> **What is expected**
Reproduce verbatim the part of the material that opens with the line containing "Task: Click the italic" and runs through the final line of the material.

[START The input]

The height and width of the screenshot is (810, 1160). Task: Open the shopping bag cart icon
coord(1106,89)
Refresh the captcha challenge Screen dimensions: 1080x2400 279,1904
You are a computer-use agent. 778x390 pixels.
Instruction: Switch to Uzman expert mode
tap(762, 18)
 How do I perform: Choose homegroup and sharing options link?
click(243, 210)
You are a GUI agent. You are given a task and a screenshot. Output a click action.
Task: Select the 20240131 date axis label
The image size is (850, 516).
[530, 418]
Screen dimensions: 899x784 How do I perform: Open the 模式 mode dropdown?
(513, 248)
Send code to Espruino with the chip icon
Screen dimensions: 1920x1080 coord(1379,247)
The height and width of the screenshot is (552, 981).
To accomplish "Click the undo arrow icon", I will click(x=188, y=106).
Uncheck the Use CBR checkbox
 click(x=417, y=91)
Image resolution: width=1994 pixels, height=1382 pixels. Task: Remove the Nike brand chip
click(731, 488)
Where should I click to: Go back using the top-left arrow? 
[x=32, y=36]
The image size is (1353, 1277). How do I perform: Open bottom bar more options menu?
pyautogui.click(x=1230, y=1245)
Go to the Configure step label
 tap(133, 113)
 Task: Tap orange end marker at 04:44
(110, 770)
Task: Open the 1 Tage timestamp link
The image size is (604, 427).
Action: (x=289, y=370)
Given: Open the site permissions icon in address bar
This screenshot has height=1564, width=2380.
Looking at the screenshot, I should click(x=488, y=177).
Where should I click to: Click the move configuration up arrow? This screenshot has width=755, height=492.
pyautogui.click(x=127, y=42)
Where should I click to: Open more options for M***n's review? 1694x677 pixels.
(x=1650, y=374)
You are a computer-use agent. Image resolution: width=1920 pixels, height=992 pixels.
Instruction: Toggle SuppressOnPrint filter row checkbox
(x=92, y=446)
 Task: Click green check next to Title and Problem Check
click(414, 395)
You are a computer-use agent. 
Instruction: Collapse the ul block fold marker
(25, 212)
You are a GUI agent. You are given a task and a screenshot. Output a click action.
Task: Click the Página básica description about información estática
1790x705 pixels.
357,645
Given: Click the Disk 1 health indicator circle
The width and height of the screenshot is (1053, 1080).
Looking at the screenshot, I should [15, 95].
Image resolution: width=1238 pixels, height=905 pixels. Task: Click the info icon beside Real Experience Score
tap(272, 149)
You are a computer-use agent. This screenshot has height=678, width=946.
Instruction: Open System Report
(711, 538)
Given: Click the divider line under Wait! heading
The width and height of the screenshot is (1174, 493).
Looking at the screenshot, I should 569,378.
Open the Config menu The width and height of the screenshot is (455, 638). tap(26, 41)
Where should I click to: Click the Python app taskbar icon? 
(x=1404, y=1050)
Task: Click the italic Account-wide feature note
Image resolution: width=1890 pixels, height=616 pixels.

[END The input]

> **Reply**
Task: Click the italic Account-wide feature note
Image resolution: width=1890 pixels, height=616 pixels.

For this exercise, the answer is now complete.